Print each of the following rows verbatim, from the first to the last, without changing anything.

Data supplied
-------------------------

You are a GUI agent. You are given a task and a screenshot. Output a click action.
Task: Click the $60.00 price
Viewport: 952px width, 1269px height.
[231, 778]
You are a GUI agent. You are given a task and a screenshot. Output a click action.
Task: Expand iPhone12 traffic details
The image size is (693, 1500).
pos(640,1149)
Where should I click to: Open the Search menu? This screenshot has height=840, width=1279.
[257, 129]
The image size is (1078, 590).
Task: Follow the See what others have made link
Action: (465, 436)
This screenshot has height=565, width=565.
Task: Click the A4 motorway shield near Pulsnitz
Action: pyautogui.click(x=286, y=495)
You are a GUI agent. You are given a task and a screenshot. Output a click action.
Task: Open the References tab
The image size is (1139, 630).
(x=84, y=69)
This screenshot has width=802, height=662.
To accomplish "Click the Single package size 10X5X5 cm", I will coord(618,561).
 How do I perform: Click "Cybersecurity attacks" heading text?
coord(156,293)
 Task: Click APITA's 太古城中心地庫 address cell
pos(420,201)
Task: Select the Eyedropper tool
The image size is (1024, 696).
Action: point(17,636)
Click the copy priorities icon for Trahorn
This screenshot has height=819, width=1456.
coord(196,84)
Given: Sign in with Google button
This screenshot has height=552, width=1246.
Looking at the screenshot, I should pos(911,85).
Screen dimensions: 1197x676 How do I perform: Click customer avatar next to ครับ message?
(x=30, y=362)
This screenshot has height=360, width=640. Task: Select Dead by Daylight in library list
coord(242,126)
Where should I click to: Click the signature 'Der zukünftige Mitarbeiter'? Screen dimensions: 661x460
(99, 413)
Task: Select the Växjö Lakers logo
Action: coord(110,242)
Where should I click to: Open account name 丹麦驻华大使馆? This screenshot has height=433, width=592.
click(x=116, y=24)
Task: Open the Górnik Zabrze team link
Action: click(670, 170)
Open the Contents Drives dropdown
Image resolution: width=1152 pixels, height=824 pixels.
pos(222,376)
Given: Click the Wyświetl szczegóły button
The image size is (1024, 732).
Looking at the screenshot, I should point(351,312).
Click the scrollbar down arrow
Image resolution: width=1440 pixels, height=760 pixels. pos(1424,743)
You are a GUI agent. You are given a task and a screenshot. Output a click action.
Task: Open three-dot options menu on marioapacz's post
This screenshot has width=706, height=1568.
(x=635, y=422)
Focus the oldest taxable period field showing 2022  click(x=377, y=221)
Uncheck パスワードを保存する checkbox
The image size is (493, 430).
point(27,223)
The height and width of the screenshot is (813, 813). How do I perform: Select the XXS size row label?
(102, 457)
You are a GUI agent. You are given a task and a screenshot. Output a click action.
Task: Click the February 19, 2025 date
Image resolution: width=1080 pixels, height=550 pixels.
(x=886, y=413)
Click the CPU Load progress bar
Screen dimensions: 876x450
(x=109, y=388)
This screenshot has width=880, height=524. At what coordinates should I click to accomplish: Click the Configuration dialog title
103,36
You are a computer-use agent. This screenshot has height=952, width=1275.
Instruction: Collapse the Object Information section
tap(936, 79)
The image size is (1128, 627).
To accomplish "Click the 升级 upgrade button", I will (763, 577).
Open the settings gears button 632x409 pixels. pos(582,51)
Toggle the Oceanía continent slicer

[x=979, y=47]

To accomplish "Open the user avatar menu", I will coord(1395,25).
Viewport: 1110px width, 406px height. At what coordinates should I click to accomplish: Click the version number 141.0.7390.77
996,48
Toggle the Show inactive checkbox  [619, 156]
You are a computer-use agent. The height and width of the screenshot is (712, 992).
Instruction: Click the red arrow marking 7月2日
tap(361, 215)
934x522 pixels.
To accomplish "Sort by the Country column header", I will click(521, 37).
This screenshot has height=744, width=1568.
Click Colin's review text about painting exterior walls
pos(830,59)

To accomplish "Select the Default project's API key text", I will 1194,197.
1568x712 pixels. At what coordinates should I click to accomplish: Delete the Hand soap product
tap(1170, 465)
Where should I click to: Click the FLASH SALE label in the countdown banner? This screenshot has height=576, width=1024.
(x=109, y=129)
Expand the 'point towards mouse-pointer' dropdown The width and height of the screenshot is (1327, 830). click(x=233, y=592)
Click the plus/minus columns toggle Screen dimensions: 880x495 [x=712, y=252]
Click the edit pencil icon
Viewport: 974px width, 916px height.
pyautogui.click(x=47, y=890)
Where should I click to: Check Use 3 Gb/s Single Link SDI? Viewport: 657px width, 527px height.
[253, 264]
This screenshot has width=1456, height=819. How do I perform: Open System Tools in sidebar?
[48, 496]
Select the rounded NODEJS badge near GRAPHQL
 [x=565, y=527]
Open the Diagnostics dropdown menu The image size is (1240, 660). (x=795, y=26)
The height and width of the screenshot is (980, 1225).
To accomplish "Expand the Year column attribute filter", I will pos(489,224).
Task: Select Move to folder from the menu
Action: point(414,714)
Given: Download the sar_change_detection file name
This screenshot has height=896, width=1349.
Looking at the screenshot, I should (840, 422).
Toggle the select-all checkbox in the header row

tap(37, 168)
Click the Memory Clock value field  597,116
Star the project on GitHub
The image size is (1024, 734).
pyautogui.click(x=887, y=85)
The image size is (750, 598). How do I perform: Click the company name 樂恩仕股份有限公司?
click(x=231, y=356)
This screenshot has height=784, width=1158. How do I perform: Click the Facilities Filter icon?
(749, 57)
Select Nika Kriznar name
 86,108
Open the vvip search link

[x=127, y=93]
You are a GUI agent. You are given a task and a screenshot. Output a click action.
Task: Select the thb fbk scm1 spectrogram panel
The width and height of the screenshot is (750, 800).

-------------------------

Exercise response
You are a GUI agent. You are given a task and a screenshot. Output a click action.
Task: Click the $60.00 price
Viewport: 952px width, 1269px height.
[231, 778]
You are a GUI agent. You are given a task and a screenshot. Output a click action.
Task: Expand iPhone12 traffic details
The image size is (693, 1500).
pos(640,1149)
Where should I click to: Open the Search menu? This screenshot has height=840, width=1279.
[257, 129]
The image size is (1078, 590).
Task: Follow the See what others have made link
Action: (465, 436)
This screenshot has height=565, width=565.
Task: Click the A4 motorway shield near Pulsnitz
Action: pyautogui.click(x=286, y=495)
You are a GUI agent. You are given a task and a screenshot. Output a click action.
Task: Open the References tab
The image size is (1139, 630).
(x=84, y=69)
This screenshot has width=802, height=662.
To accomplish "Click the Single package size 10X5X5 cm", I will coord(618,561).
 How do I perform: Click "Cybersecurity attacks" heading text?
coord(156,293)
 Task: Click APITA's 太古城中心地庫 address cell
pos(420,201)
Task: Select the Eyedropper tool
The image size is (1024, 696).
Action: point(17,636)
Click the copy priorities icon for Trahorn
This screenshot has height=819, width=1456.
coord(196,84)
Given: Sign in with Google button
This screenshot has height=552, width=1246.
Looking at the screenshot, I should pos(911,85).
Screen dimensions: 1197x676 How do I perform: Click customer avatar next to ครับ message?
(x=30, y=362)
This screenshot has height=360, width=640. Task: Select Dead by Daylight in library list
coord(242,126)
Where should I click to: Click the signature 'Der zukünftige Mitarbeiter'? Screen dimensions: 661x460
(99, 413)
Task: Select the Växjö Lakers logo
Action: coord(110,242)
Where should I click to: Open account name 丹麦驻华大使馆? This screenshot has height=433, width=592.
click(x=116, y=24)
Task: Open the Górnik Zabrze team link
Action: click(670, 170)
Open the Contents Drives dropdown
Image resolution: width=1152 pixels, height=824 pixels.
pos(222,376)
Given: Click the Wyświetl szczegóły button
The image size is (1024, 732).
Looking at the screenshot, I should point(351,312).
Click the scrollbar down arrow
Image resolution: width=1440 pixels, height=760 pixels. pos(1424,743)
You are a GUI agent. You are given a task and a screenshot. Output a click action.
Task: Open three-dot options menu on marioapacz's post
This screenshot has width=706, height=1568.
(x=635, y=422)
Focus the oldest taxable period field showing 2022  click(x=377, y=221)
Uncheck パスワードを保存する checkbox
The image size is (493, 430).
point(27,223)
The height and width of the screenshot is (813, 813). How do I perform: Select the XXS size row label?
(102, 457)
You are a GUI agent. You are given a task and a screenshot. Output a click action.
Task: Click the February 19, 2025 date
Image resolution: width=1080 pixels, height=550 pixels.
(x=886, y=413)
Click the CPU Load progress bar
Screen dimensions: 876x450
(x=109, y=388)
This screenshot has width=880, height=524. At what coordinates should I click to accomplish: Click the Configuration dialog title
103,36
You are a computer-use agent. This screenshot has height=952, width=1275.
Instruction: Collapse the Object Information section
tap(936, 79)
The image size is (1128, 627).
To accomplish "Click the 升级 upgrade button", I will (763, 577).
Open the settings gears button 632x409 pixels. pos(582,51)
Toggle the Oceanía continent slicer

[x=979, y=47]

To accomplish "Open the user avatar menu", I will coord(1395,25).
Viewport: 1110px width, 406px height. At what coordinates should I click to accomplish: Click the version number 141.0.7390.77
996,48
Toggle the Show inactive checkbox  [619, 156]
You are a computer-use agent. The height and width of the screenshot is (712, 992).
Instruction: Click the red arrow marking 7月2日
tap(361, 215)
934x522 pixels.
To accomplish "Sort by the Country column header", I will click(521, 37).
This screenshot has height=744, width=1568.
Click Colin's review text about painting exterior walls
pos(830,59)

To accomplish "Select the Default project's API key text", I will 1194,197.
1568x712 pixels. At what coordinates should I click to accomplish: Delete the Hand soap product
tap(1170, 465)
Where should I click to: Click the FLASH SALE label in the countdown banner? This screenshot has height=576, width=1024.
(x=109, y=129)
Expand the 'point towards mouse-pointer' dropdown The width and height of the screenshot is (1327, 830). click(x=233, y=592)
Click the plus/minus columns toggle Screen dimensions: 880x495 [x=712, y=252]
Click the edit pencil icon
Viewport: 974px width, 916px height.
pyautogui.click(x=47, y=890)
Where should I click to: Check Use 3 Gb/s Single Link SDI? Viewport: 657px width, 527px height.
[253, 264]
This screenshot has width=1456, height=819. How do I perform: Open System Tools in sidebar?
[48, 496]
Select the rounded NODEJS badge near GRAPHQL
 [x=565, y=527]
Open the Diagnostics dropdown menu The image size is (1240, 660). (x=795, y=26)
The height and width of the screenshot is (980, 1225).
To accomplish "Expand the Year column attribute filter", I will pos(489,224).
Task: Select Move to folder from the menu
Action: point(414,714)
Given: Download the sar_change_detection file name
This screenshot has height=896, width=1349.
Looking at the screenshot, I should (840, 422).
Toggle the select-all checkbox in the header row

tap(37, 168)
Click the Memory Clock value field  597,116
Star the project on GitHub
The image size is (1024, 734).
pyautogui.click(x=887, y=85)
The image size is (750, 598). How do I perform: Click the company name 樂恩仕股份有限公司?
click(x=231, y=356)
This screenshot has height=784, width=1158. How do I perform: Click the Facilities Filter icon?
(749, 57)
Select Nika Kriznar name
 86,108
Open the vvip search link

[x=127, y=93]
You are a GUI agent. You are given a task and a screenshot. Output a click action.
Task: Select the thb fbk scm1 spectrogram panel
The width and height of the screenshot is (750, 800).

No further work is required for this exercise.